Patients who had developed skin lesions after undergoing the index CTO PCIs were initially assessed by cardiologists and then referred to dermatologists in the same hospital for further management. The referral criteria for suspected radiation-induced skin injury on the back were (1) rash or erythema, (2) refractory skin itching or pain, or (3) skin ulceration. Once radiation-induced dermatitis was impressed by a dermatologist within 6 months after the index CTO PCI, the patients with skin lesions were enrolled as the participants for treatments and scheduled follow-ups. Each skin lesion was reviewed and diagnosed by two independent and experienced dermatologists who identified radiation-induced skin lesions. In case of a disagreement between the dermatologists, the lesion would be further classified according to a dermatological committee. Biopsies for pathological assessments and diagnosis were performed according to the discretion of the managing dermatologist. Patients who received a diagnosis of skin lesions other than RSUs, including radiation-induced dermatitis, contact dermatitis, morphea, and fixed drug eruption, were excluded. A radiation-induced skin lesion might progress to an ulcerative wound with a poor-healing appearance, which was considered an RSU event. The RSU lesions were periodically assessed by the dermatologists or plastic surgeons in the hospital during the 2-year follow-up. Intractable RSU wounds were treated through plastic surgery, including debridement, skin graft, or flap reconstruction. The analysis excluded patients who died of any cause or who were lost to follow-up for more than 6 months.

Statistical analysis

All variables were analysed using SPSS for Windows (SPSS Inc., Chicago, Illinois, USA).
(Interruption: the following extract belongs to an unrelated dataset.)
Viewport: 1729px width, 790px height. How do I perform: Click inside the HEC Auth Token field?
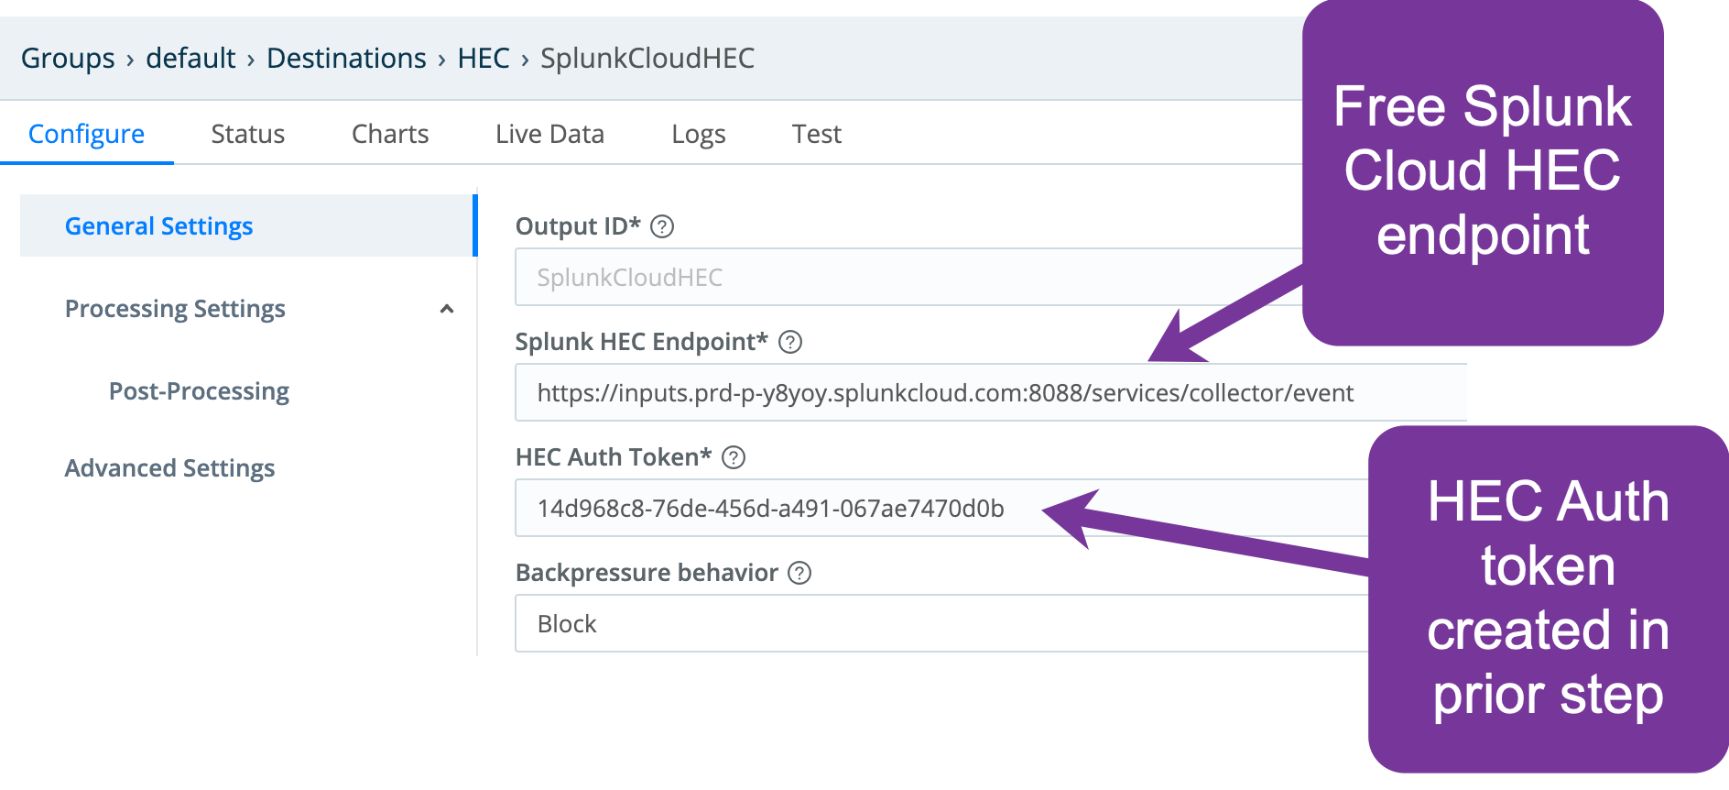coord(824,510)
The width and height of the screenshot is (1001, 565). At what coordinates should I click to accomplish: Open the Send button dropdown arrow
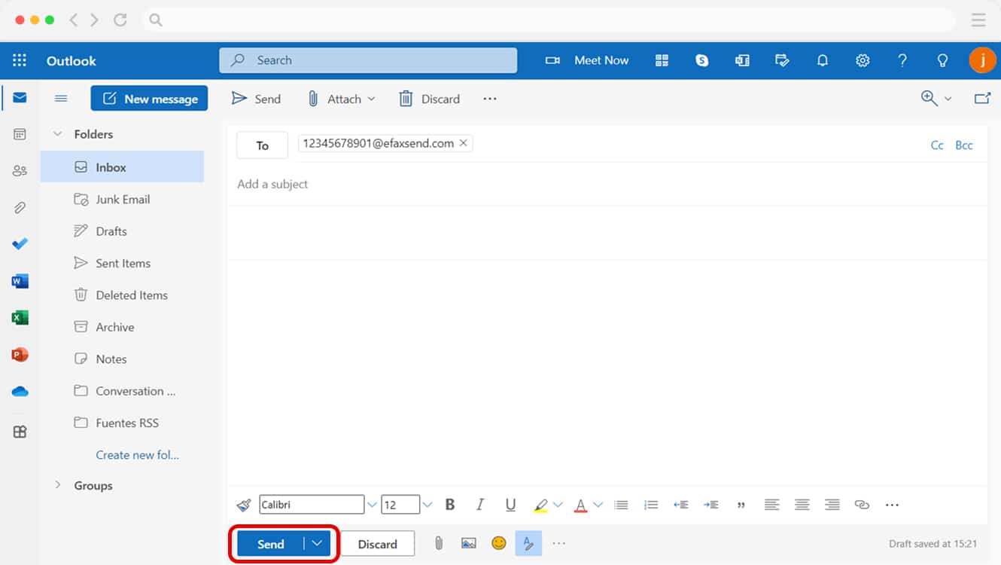pyautogui.click(x=315, y=543)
All categorical data and rates were represented as percentages and numbers, and continuous data were presented as means ± standard deviations. Baseline characteristics and PCI data were compared between patients with and without RSU by using a chi-square test or a Fisher exact test for categorical variables, independent t-tests for continuous variables, and a Mann-Whitney U-test for non-normally distributed continuous variables. ROC curve analysis was used to identify cut-off values for using PT to predict the occurrence of RSU. A value of p < 0.05 with a two-sided 95% confidence interval was considered statistically significant for all tests.